Peterson Céüs pratique la gymnastique rythmique depuis ses 10 ans. Problème : c’est le seul sport olympique inaccessible aux hommes. Un manga retrace son histoire.Le cliché qui l'énerve le plus est en même temps « le plus beau compliment » que l'on puisse faire à son sport, et il s'agit justement de dire que ce n'est pas un sport. « Ça signifie qu'on fait bien notre travail, mais ça pique », souffle-t-il, invitant les persifleurs à s'infliger juste une heure de son échauffement. Mais Peterson Céüs, 27 ans dont dix-sept de gymnastique rythmique, s'offusque davantage que certains clubs ou fédérations continuent de parler de GRS quand cela fait un quart de siècle que le S a été remisé.

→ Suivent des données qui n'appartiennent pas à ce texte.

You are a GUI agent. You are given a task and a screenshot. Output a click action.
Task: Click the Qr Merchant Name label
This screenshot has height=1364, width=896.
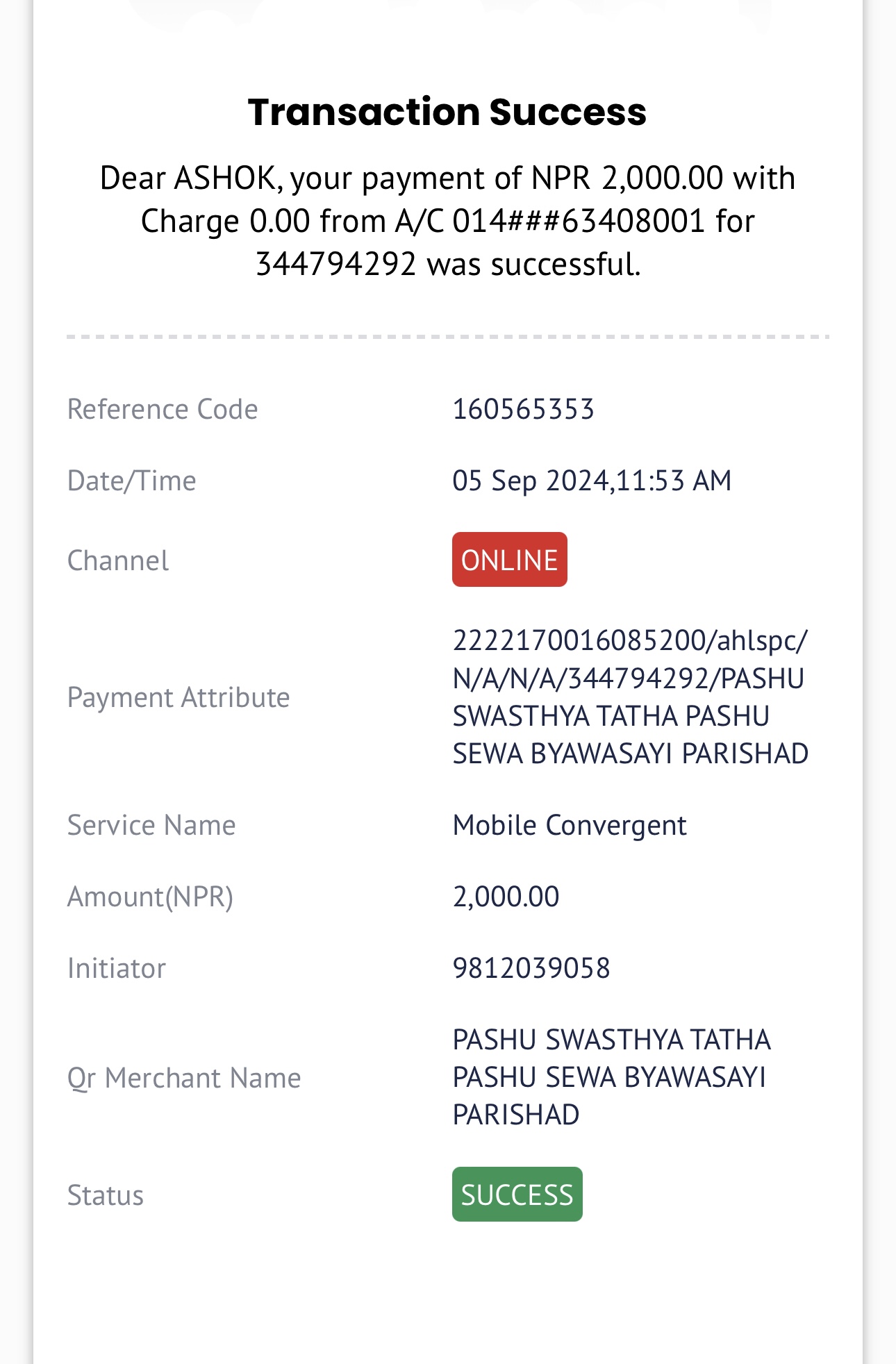click(184, 1078)
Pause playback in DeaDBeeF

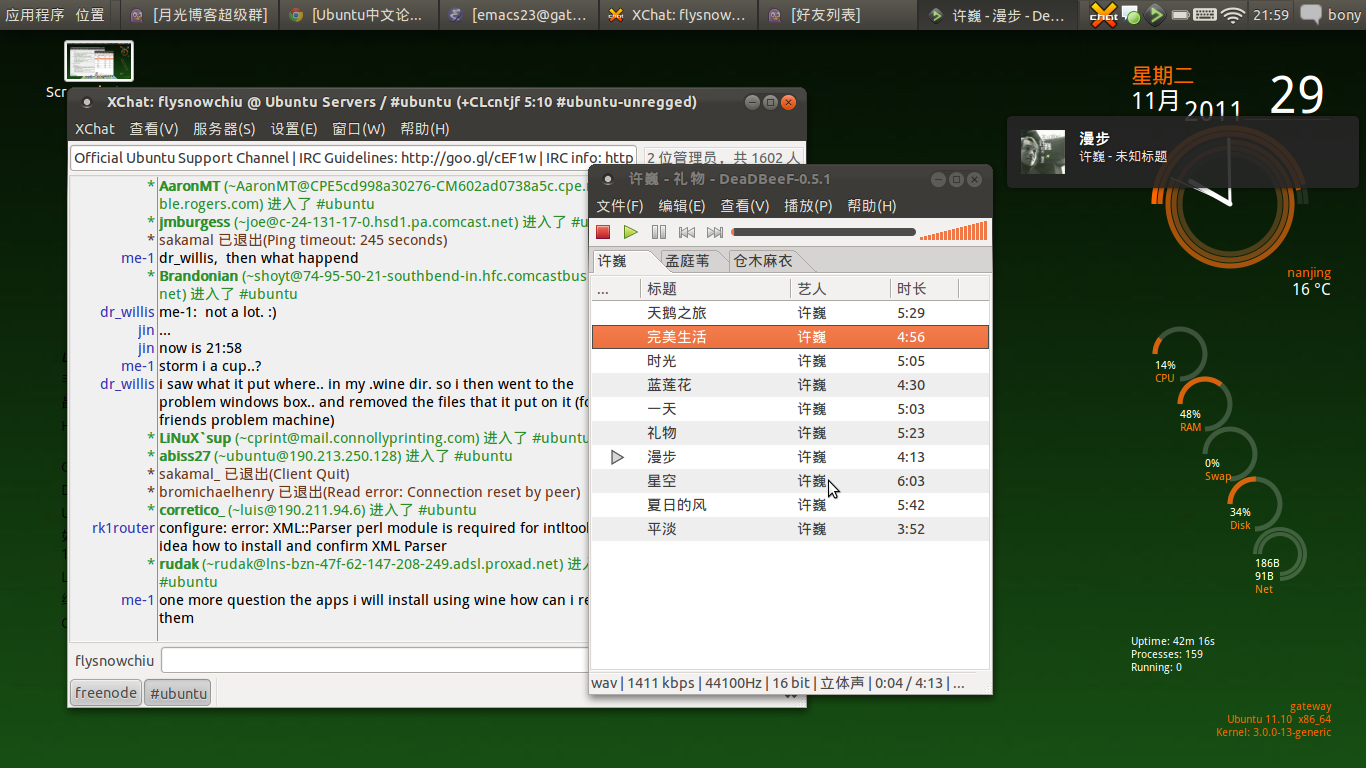(658, 232)
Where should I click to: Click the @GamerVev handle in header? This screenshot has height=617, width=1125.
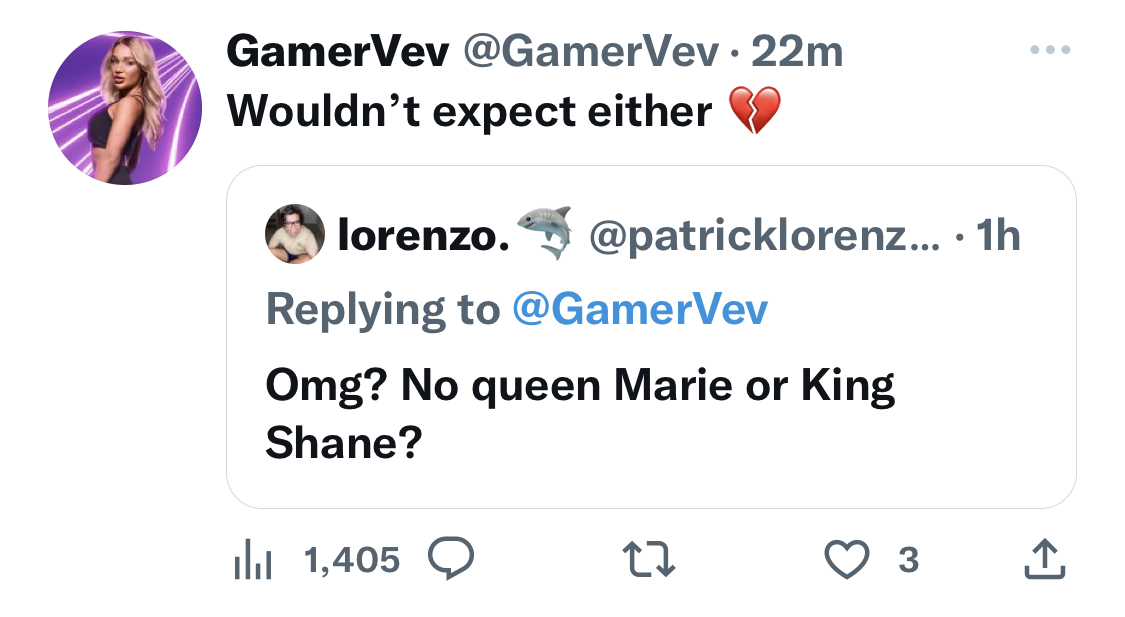(591, 52)
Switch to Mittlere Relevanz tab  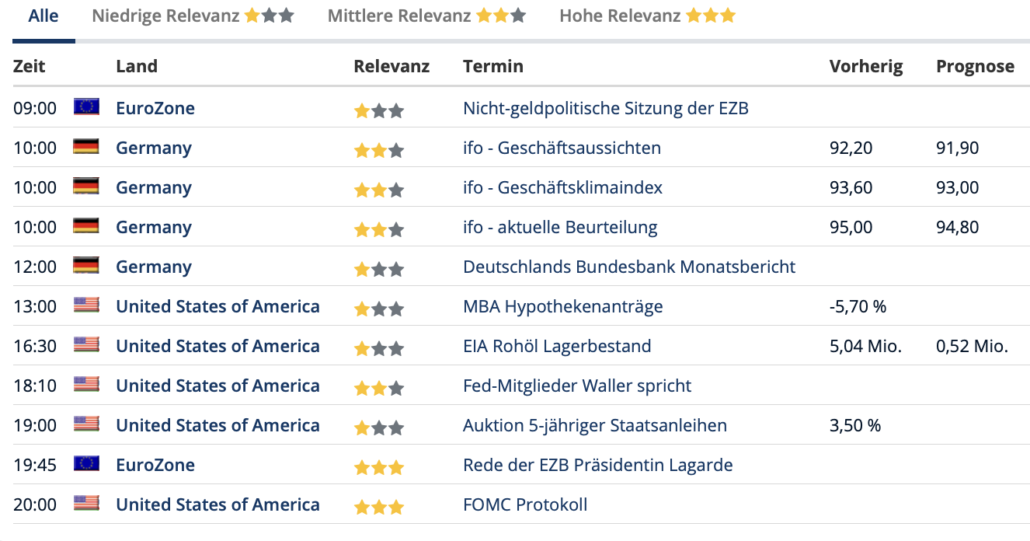pos(427,16)
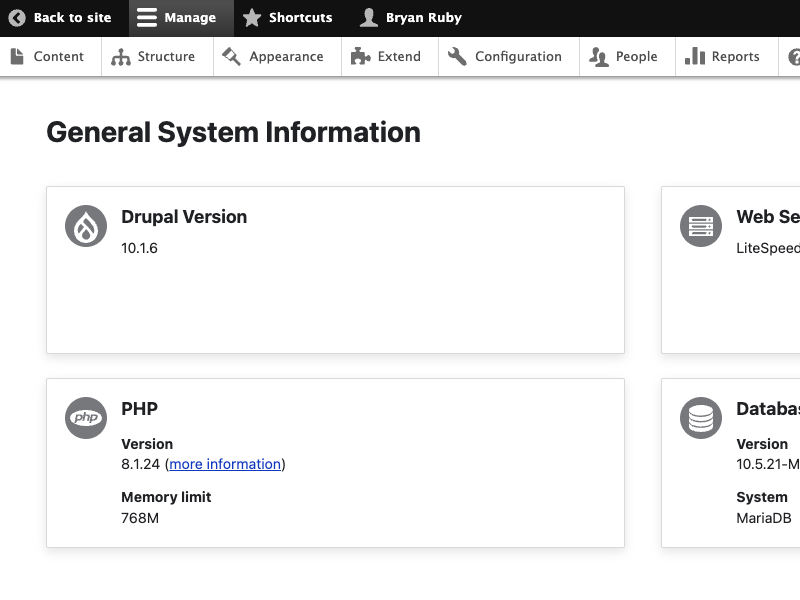
Task: Click the Extend puzzle piece icon
Action: pyautogui.click(x=360, y=57)

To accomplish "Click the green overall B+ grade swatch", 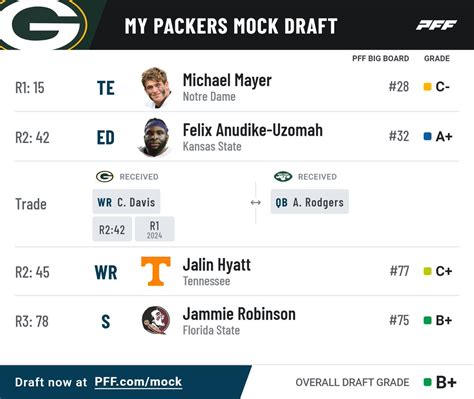I will tap(427, 382).
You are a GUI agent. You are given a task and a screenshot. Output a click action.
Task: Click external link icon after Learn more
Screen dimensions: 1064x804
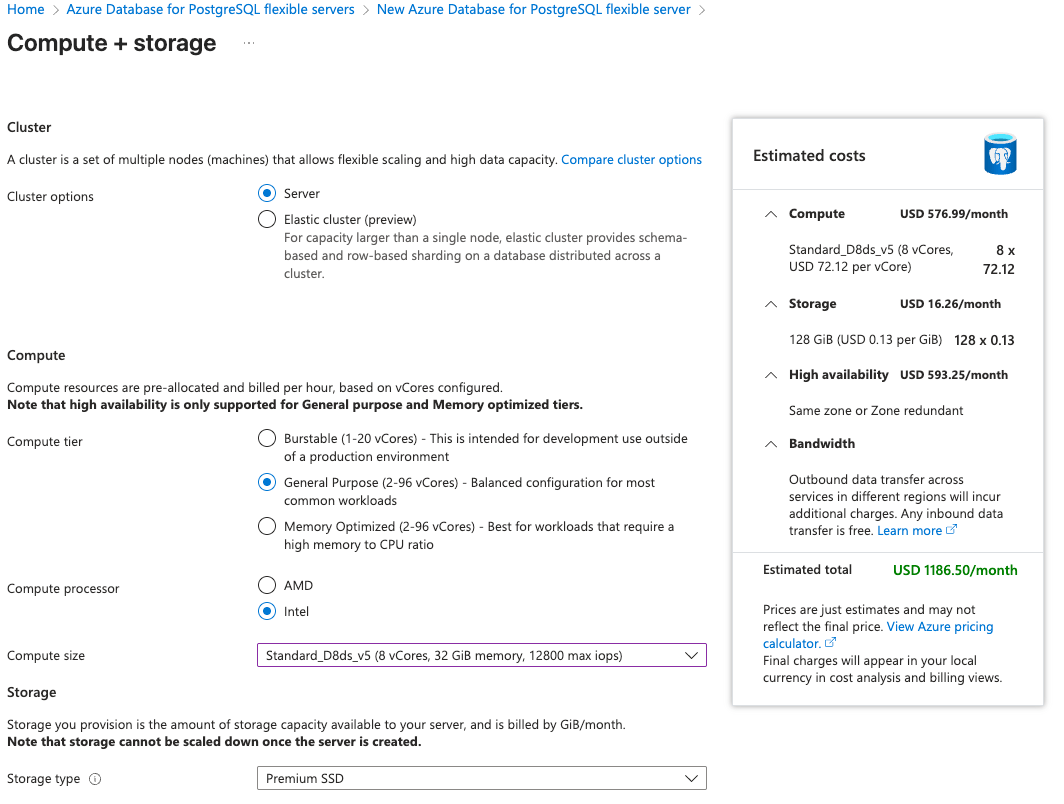[x=952, y=530]
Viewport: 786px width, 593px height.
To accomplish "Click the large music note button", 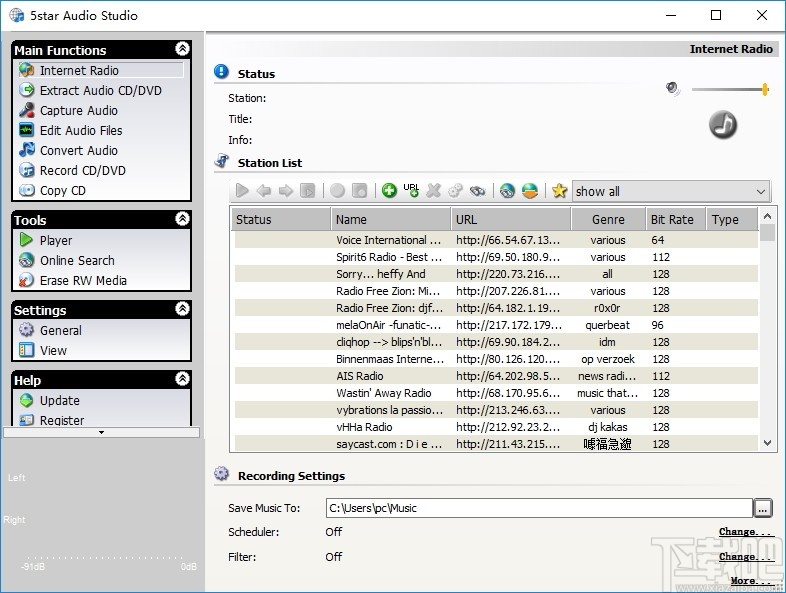I will [x=723, y=124].
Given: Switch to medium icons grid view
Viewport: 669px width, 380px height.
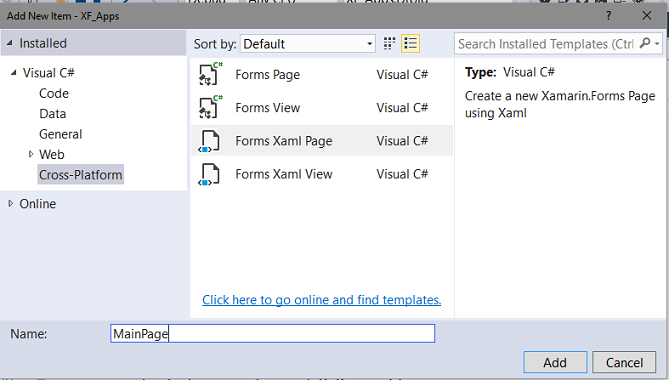Looking at the screenshot, I should pos(389,44).
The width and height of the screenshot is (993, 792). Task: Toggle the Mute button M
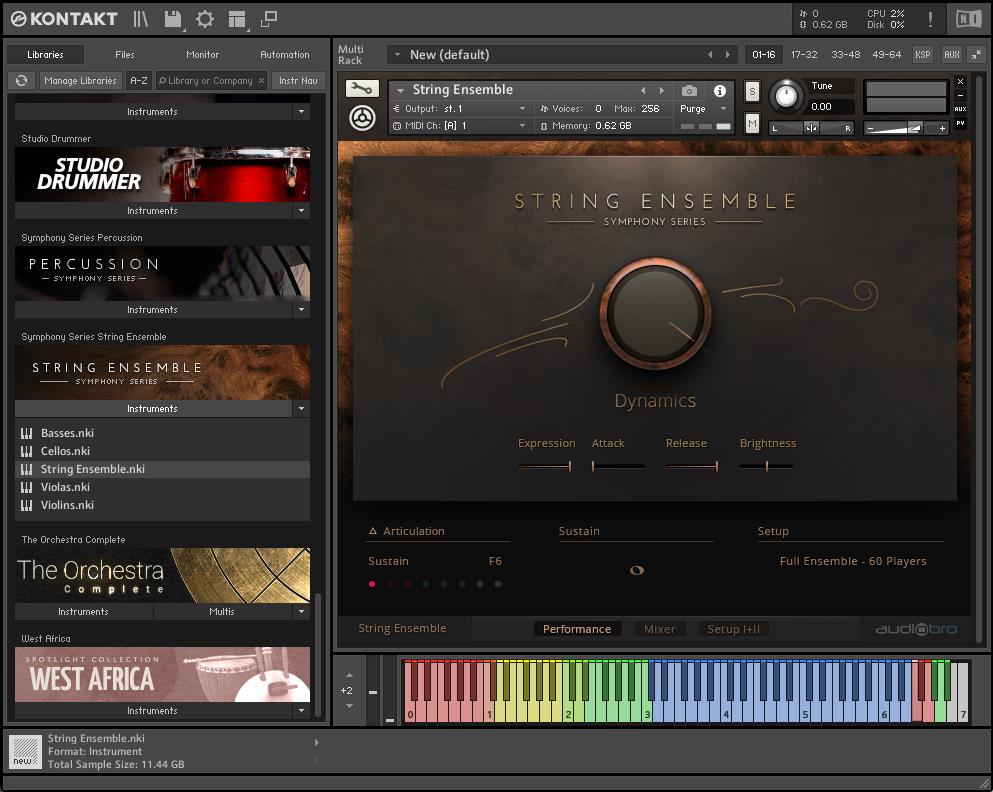(752, 123)
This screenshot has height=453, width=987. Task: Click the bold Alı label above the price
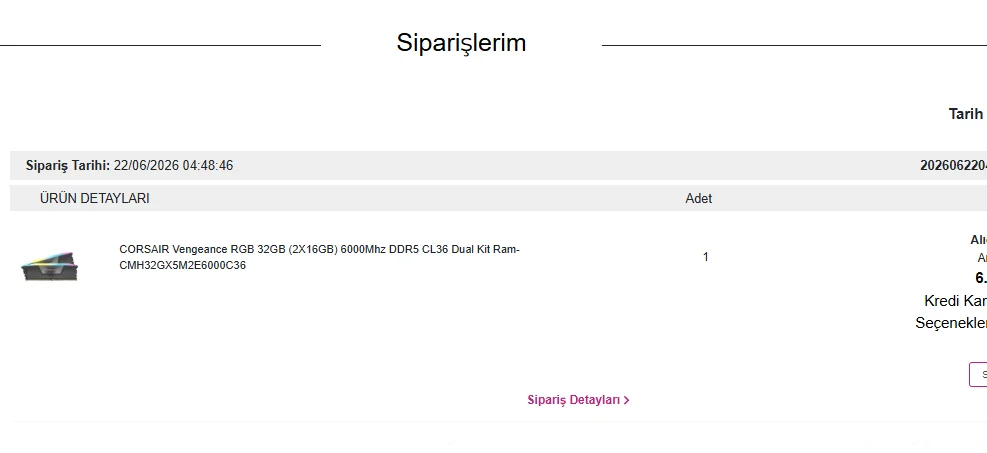pos(978,240)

« Justifier le caractère sportif avec, c'est très dénigrant, s'agace-t-il. On parle d'un sport olympique, quand même ». Oui, et le seul non mixte depuis que la natation synchronisée n'est plus uniquement réservée aux femmes.
Peterson Céüs milite depuis longtemps pour que sa discipline, accolée aux rubans et aux justaucorps, soit ouverte aux hommes au plus haut niveau. Il est allé devant le Conseil d'État, qui l'a débouté en octobre 2021, arguant du trop peu de pratiquants. Il trouve la décision « hyper intéressante » dans la mesure où « la preuve d'une discrimination indirecte » émanant de la Fédération internationale de gymnastique a été prouvée, selon lui, mais qualifie l'argument du nombre, avancé ici, d'« hypocrite ». « S'il n'y a pas de catégorie officielle, les garçons ne vont pas s'inscrire. Surtout dans un sport comme la GR, qui véhicule une image très féminine ».
« Misogynie et homophobie »
Il raconte une discussion avec un jeune garçon qui pratique aussi la danse classique. Rêves de JO et d'opéra. « Le choix est déjà plus ou moins fait dans la tête des parents, reprend le Francilien. On ne peut pas attendre qu'il y ait d'autres ovnis comme moi, qui aient l'envie et surtout le courage de rester. Petit, ça va. Mais à l'adolescence, c'est compliqué. Les parents craignent le regard des autres, les enfants ne gèrent pas bien les moqueries ». Son optimisme naturel est mis à rude épreuve, le conservatisme étant la norme. Il déplore « la misogynie et l'homophobie » du milieu.